Henry is watching her.

‘I see,’ he says, and this time, it seems, he does. Instead of looking angry as Linette thought he might, Henry instead looks contemplative.

‘You kindly offered your assistance earlier,’ he says, ‘to come with me when I visited your tenants.’ Linette waits. He clears his throat. ‘I still want to make a try of it on my own. I think that’s important. But you accused me of being quick to judge just now and it did not sit well with me. Perhaps you might agree to help in other ways.’

‘Oh?’

‘I need to learn your language. For my sake, as well as theirs. How can they learn to trust me if I do not speak their tongue? I have the dictionary, of course, but it’s clear I need more specialist knowledge, of the kind only a native speaker can provide. The pronunciation, the nuances, all of that.’ His dark eyes are bright, suddenly keen. ‘Will you teach me?’

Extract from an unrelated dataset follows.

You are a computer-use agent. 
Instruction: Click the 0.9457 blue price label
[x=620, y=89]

Linette feels a rush of unexpected pleasure, of gratitude, and she says, more brightly than she is prone, ‘I would gladly teach you, if you really wish it. Shall we start tomorrow?’

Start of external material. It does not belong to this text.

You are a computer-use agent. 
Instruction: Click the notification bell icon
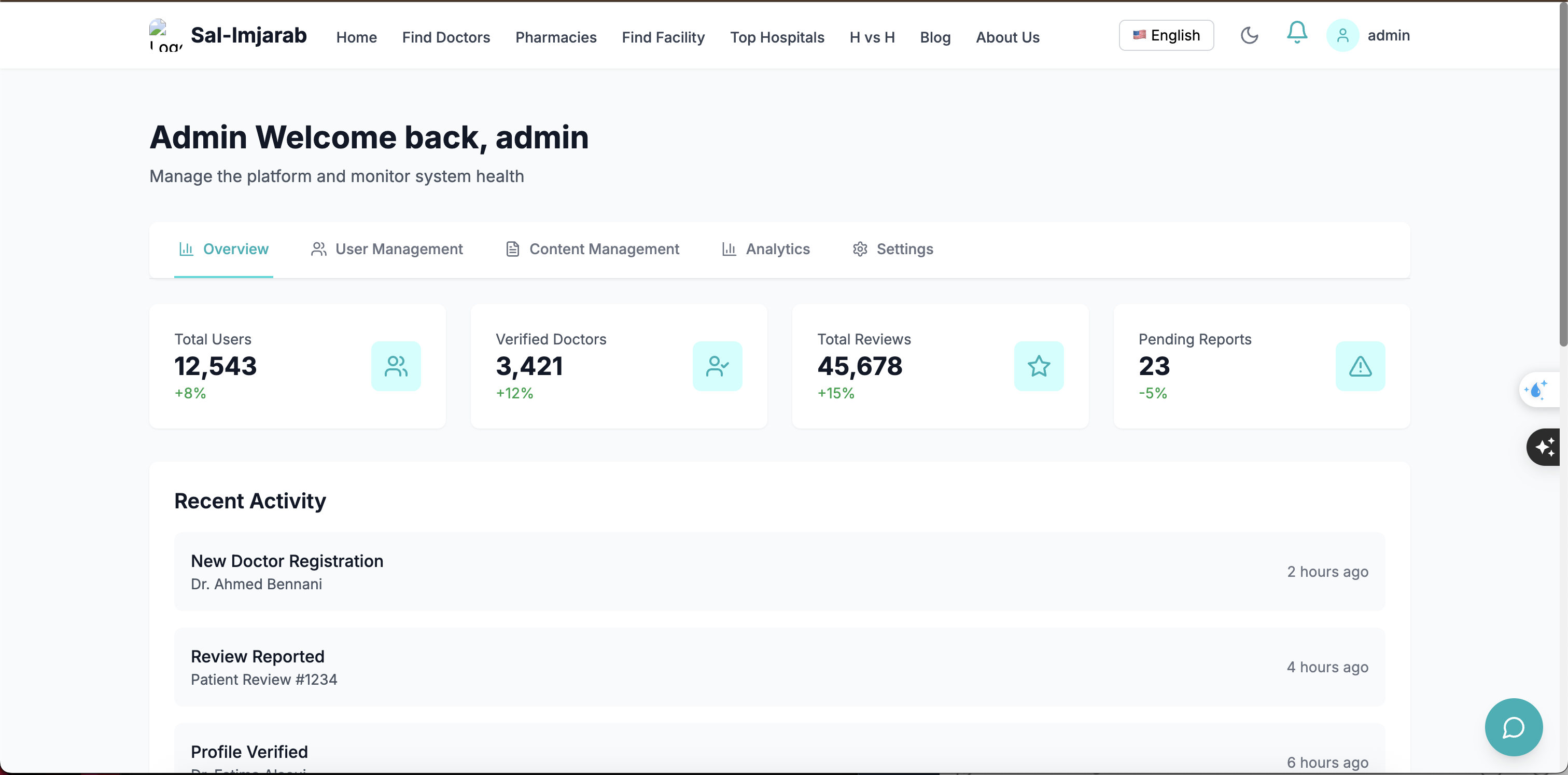point(1296,34)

But Henry has hesitated, is shaking his head.

‘I planned to visit Dr Beddoe tomorrow.’

He indicates his medical bag which he left by the study door, and Linette once again marks its scuffed hide, its lopsided handle.

‘I need more supplies, something suitable in which to carry them if I am to visit my patients on horseback.’ He hesitates again for the briefest moment before continuing. ‘I was hoping he might advise me.’

Linette marks his hesitation with guarded interest.

‘There’s a boatman who can take you across to Criccieth.’

‘A boatman?’

‘It’s the only way over the estuary. You must catch it from the port six miles from here. I’ll have Cadoc send word down to Mr Morgan who can take you. But why the rush? I can advise you just as well as he can on such a trifling matter.’

Something shadows his face. ‘There are some things only a doctor can answer.’